--- Begin TEXT SHOWN ---
Long Caesars Entertainment January 2026, $60 strike calls (~$6): 

IV 44

Delta .45

690 days until expiration

Situation Overview:

CZR has been a perpetual special situation / event-driven stock and credit for ~20 years now. Go-privates. Restructurings. Emerging from bankruptcy. Shareholder activism. Transformational mergers. Large disposals. Management mishaps. New business lines. All of these events have been trading events, but none of them have led to a sustainable trend in the stock higher.

Why now? and Why do we have this opportunity?

First off, I am a fan of Reeg. I think he is an excellent executive. But the reality is, the plan to ramp digital and the amount of capital spent to get the business to it's current form is a self-inflicted wound that has taken a long time to recover from...

 

 

 

As you can see, CZR has underperformed just about everything since Reeg first presented his digital spend strategy. Obviously, macro has played a role in some of this as well, and the balance sheet leverage has been a material headwind...but this is all about to change. I think when we look back exiting 2025-26, 2024 will have been the inflection point...

...and the inflection point all begins, with a key upcoming disposal catalyst sometime in the next 6 months, that should remove a major overhang on the shares, allowing the company to aggressively reduce their shares outstanding and likely create a shareholder transformation. 

Event / Event timing:

Likely before the end of this year, and more likely in the next few months, Caesars's will monetize their ownership stake in Centaur.

https://www.businesswire.com/news/home/20190624005280/en/VICI-Properties-Inc.-Enters-Transformative-Partnership-With-Eldorado-Resorts-Related-to-the-Proposed-Combination-With-Caesars-Entertainment 

https://www.sec.gov/Archives/edgar/data/1590895/000119312520196232/d940333dex1015.htm

Key language:

VICI Properties and Eldorado will enter into a put-call agreement, whereby the Company has a call right to acquire, and Eldorado has a put right to require that the Company acquire, the land and real estate assets associated with Harrah’s Hoosier Park and Indiana Grand (together, the “Centaur Assets”). The purchase price related to the put option from Eldorado would be an 8.0% capitalization rate (or 12.5x the initial annual rent). The purchase price related to the call option would be a 7.7% capitalization rate (or 13.0x the initial annual rent). The initial annual rent for the Centaur Assets would be the amount that causes the ratio of EBITDAR of the property to the initial property lease rent to equal 1.3x. The put-call agreement may be exercised by either party between January 1, 2022 and December 31, 2024.

This transaction value should be $2.1-$2.5bn.

This entry catalyst really all comes down to timing to turn on the financial engineering buyback machine, so here is how I think about mapping this out.

CZR and VICI will likely exercise the put/call. My sense is by looking at how long precedent transactions take to close, the latest this transaction can be announced is August 15th (perhaps as late as October 15th re short regulatory timeline), but more likely due to where these assets are based, the regulatory approval process may be a touch longer so I think the window is mid-June to announce a transaction, with no reason why it can't be announced sooner. 

If you look at various precedents ranging from Bally's Tropicana (7.5 months), PENN / Pinnacle took 10 months (won't be anywhere this long from announcement to close), VICI / Century Casino's took 4 months, VICI / Gold Strike took 4 months, VICI / JACK Cleveland took 3 months, and VICI / Cinncinatti took 5 months.
--- End TEXT SHOWN ---
--- Begin ENTRIES PROVIDED ---
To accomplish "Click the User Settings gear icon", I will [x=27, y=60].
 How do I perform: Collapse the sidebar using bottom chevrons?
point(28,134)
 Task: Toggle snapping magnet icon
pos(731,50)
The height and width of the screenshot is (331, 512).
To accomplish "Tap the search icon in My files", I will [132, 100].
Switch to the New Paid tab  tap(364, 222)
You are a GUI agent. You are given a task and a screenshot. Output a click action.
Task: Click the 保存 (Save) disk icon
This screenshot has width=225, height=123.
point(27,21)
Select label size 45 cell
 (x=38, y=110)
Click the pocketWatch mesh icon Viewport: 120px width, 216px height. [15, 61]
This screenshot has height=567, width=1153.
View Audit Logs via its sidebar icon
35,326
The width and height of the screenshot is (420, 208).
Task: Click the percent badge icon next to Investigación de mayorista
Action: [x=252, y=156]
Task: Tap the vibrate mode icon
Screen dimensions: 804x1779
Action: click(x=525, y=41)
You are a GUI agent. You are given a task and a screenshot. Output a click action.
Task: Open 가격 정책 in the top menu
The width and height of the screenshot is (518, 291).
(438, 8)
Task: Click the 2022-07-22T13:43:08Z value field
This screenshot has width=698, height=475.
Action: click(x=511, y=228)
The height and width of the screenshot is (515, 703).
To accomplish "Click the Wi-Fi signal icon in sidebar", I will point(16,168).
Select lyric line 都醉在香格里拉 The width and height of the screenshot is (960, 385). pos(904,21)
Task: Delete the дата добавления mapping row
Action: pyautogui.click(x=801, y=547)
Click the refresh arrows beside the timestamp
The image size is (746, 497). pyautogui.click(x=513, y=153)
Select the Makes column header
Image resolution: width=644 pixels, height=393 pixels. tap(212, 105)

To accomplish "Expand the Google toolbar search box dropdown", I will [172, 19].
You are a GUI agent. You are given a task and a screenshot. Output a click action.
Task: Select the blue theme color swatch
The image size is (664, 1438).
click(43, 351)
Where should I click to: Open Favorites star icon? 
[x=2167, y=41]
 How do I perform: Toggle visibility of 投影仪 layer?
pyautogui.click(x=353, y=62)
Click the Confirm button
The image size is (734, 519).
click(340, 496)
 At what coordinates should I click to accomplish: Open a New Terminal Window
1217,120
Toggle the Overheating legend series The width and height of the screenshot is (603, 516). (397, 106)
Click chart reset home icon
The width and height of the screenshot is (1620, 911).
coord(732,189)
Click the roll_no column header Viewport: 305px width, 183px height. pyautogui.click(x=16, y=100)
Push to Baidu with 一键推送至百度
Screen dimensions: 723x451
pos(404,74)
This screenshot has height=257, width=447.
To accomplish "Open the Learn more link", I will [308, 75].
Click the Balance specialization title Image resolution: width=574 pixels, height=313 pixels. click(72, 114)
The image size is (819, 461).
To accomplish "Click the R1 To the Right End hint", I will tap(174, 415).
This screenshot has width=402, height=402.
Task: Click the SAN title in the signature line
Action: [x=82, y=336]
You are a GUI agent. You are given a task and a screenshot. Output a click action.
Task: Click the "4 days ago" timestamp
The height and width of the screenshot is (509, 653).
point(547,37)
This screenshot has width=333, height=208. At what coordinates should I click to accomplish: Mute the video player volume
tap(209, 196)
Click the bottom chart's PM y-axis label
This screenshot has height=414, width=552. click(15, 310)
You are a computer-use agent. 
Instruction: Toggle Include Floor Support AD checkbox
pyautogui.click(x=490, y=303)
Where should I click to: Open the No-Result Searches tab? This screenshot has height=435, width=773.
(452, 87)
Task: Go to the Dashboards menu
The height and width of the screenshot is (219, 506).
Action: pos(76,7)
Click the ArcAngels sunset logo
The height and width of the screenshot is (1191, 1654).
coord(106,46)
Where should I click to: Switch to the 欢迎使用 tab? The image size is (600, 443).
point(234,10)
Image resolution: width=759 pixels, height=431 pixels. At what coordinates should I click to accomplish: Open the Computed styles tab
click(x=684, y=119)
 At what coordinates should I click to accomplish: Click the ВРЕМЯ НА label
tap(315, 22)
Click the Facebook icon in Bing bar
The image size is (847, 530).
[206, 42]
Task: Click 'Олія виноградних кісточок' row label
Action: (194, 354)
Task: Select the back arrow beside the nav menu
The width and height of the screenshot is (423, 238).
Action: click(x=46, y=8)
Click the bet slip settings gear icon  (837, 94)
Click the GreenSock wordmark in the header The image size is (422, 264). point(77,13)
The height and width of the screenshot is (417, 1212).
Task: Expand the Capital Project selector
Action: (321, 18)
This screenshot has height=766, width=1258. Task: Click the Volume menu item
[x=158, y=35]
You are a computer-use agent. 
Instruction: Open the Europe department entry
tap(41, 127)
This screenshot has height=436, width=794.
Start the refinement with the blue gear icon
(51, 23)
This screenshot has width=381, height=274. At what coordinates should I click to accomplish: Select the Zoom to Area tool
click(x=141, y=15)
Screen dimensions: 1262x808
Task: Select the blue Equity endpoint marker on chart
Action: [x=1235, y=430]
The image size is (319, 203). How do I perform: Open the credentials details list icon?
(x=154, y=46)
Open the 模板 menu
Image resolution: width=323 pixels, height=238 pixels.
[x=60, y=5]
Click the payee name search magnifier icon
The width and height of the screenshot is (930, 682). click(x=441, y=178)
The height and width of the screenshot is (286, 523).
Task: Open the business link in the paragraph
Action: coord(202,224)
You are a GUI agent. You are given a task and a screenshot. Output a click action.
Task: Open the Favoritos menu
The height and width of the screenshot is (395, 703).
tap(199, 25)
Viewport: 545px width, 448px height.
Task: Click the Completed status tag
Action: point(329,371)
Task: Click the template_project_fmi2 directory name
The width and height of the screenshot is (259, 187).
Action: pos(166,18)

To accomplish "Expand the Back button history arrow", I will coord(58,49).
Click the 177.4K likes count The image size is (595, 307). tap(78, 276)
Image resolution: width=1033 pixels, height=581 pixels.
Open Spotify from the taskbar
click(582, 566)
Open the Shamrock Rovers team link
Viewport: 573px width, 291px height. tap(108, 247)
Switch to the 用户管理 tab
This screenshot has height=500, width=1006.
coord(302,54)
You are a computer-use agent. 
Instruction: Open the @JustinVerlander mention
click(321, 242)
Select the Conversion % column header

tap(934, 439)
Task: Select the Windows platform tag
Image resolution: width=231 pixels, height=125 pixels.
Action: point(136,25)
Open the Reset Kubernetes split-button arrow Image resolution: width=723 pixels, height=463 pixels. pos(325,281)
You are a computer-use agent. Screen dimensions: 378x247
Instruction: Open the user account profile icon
--- End ENTRIES PROVIDED ---
▶ PARTS OF THE EXERCISE:
(a) Reproduce the Caesars trade write-up from "If you look" up to and including "took 5 months.".
(b) In the Caesars trade write-up, during what period may either party exercise the put-call agreement?
None of this data is needed.

▶ LIST OF SOLUTIONS:
(a)
If you look at various precedents ranging from Bally's Tropicana (7.5 months), PENN / Pinnacle took 10 months (won't be anywhere this long from announcement to close), VICI / Century Casino's took 4 months, VICI / Gold Strike took 4 months, VICI / JACK Cleveland took 3 months, and VICI / Cinncinatti took 5 months.

(b) Between January 1, 2022 and December 31, 2024.